Masuknya wilayah sejumlah distrik dari Kabupaten Sorong dan Kabupaten Manokwari ke dalam daerah pemekaran baru, Kabupaten Tambraw, sebagaimana diatur dalam Undang-Undang (UU) Nomor 14 Tahun 2013 tentang Perubahan Atas UU Nomor 56 tahun 2008 tentang Pembentukan Kabupaten Tambraw di Provinsi Papua Barat kembali dipersoalkan.
Apabila sebelumnya dalam perkara nomor 105/PUU-XI/2013, empat Kepala Suku Besar Arfak Kabupaten Manokwari dan Bupati Manokwari mepersoalkan masuknya Distrik Amberbaken, Distrik Kebar, Distrik Senopi, dan Distrik Mubrani, Kabupaten Manokwari ke dalam wilayah Kabupaten Tambraw, maka dalam perkara nomor 4/PUU-XII/2014 yang dipimpin oleh Hakim Konstitusi Muhammad Alim, Selasa (28/01/2014) ini, 14 orang tokoh adat Suku Moi dan Bupati Kabupaten Sorong, Stepanus Malak, mempersoalkan masuknya Distrik Moraid, Kabupaten Sorong, yang merupakan wilayah Suku Moi ke dalam wilayah pemekaran, Kabupaten Tambraw.
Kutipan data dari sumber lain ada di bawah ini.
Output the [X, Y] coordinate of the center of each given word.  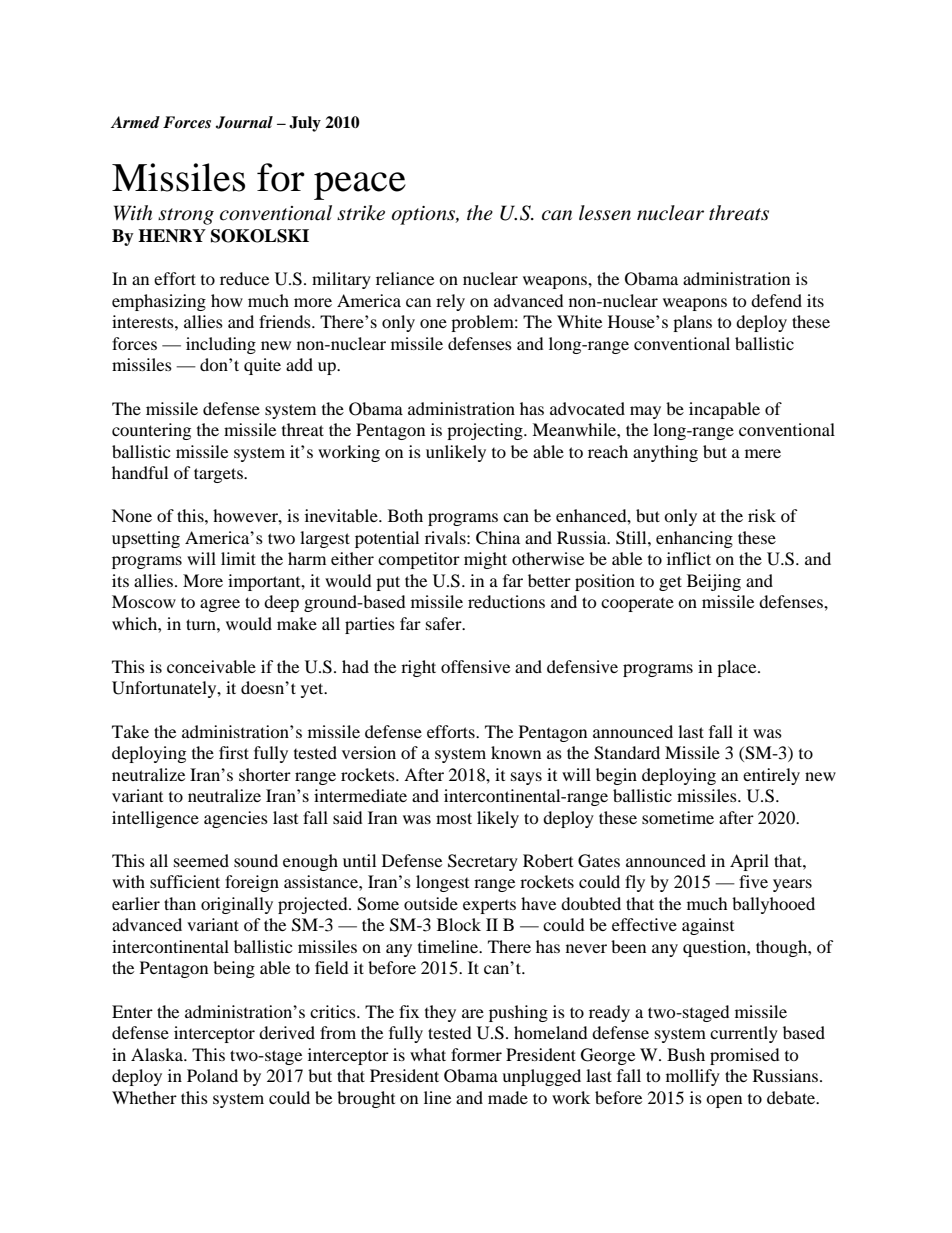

Menurut Sattu Pali, yang menjadi kuasa hukum Para Pemohon, sejak Mahkamah Konstitusi (MK) menjatuhkan putusan dalam perkara 127/PUU-VII/2009, pengujian UU Pembentukan Kabupaten Tambraw, yang diajukan oleh lima orang yang mengaku-aku sebagai tokoh masyarakat adat, Kepala Distrik Moraid bersama masyarakat menyatakan menolak untuk bergabung dengan Kabupaten Tambraw.
Lebih lanjut Sattu Pali menjelaskan, masyarakat Suku Moi yang memiliki bahasa dan tatanan adat yang berbeda dengan suku-suku lain di Kabupaten Tambraw mengalami diskriminasi, sama seperti yang dialami oleh Suku Besar Arfak yang juga terpaksa bergabung dalam wilayah Kabupaten Tambraw. Sattu Pali menerangkan, sejak dipisahkan dari kabupaten induk, daerah Kabupaten Tambraw selalu bergejolak akibat adanya perbedaan dan diskriminasi yang dialami oleh Suku Moi dan suku lain yang tidak berasal dari suku asal Kabupaten Tambraw. Menurutnya, pembentukkan UU Pembentukan Kabupaten Tambraw tidak pernah memerhatikan aspirasi masyarakat Suku Moi dan tidak pernah meminta pendapat dari anggota Dewan Perwakilan Daerah dari Papua barat.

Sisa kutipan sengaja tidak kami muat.